Christopher J. Addy, Castle Hall Alternatives - The Due Diligence Challenge

The Due Diligence Challenge

Institutional allocators and fiduciaries are currently faced with a number of competing objectives and realities as they fulfill their responsibilities to their constituents and beneficiaries.

1. Increasing focus on Governance, Risk and Compliance best practice.

• Best practices dictate implementation of a consistent Operational Due Diligence Policy which is risk-based, covers all asset classes and third-party manager relationships across the portfolio, and incorporates monitoring of the evolving operational risk environment at each manager.

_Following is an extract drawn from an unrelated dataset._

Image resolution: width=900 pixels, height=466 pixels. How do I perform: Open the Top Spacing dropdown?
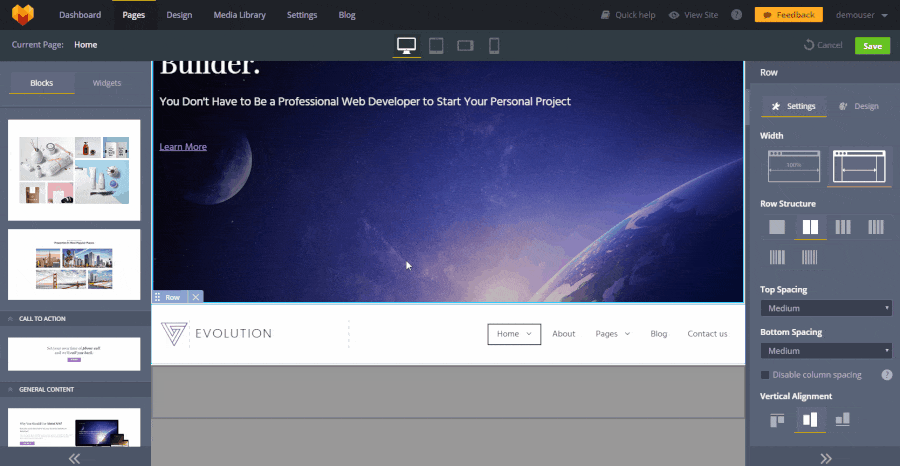pyautogui.click(x=825, y=308)
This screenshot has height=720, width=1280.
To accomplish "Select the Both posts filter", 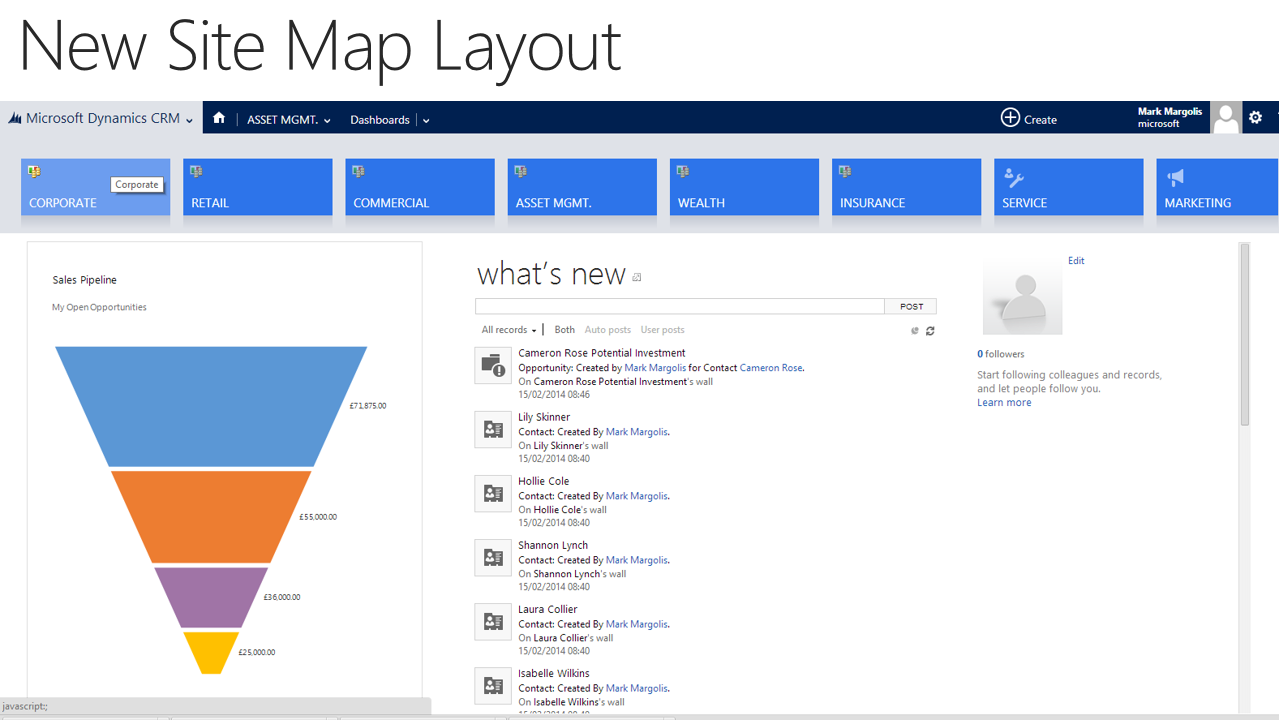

2. Investment objectives and search for yield or performance in a lower-yield and evolving risk environment.

• Investment return objectives often lead to the inclusion of complex asset classes, and emerging managers which are subject to increased operational risk.

3. Fiscal responsibility and constraints.

• It can be challenging to balance increasing GRC requirements, evaluation and monitoring of more complex investments, and human resource capacity and budget.
•Allocators must consider whether to ‘insource’, ‘outsource’ or ‘co-source’.

Due Diligence 3.0

Operational Due Diligence (“ODD”) has changed.

Castle Hall identified “Due Diligence 3.0” as a new operating model in 2014. Since then, this framework has guided the development of our firm, particularly with respect to the implementation of our DueDiligenceProfessionalTM online diligence risk tool.

We have also introduced key service offerings such as OpsMonitor, first launched in April 2015.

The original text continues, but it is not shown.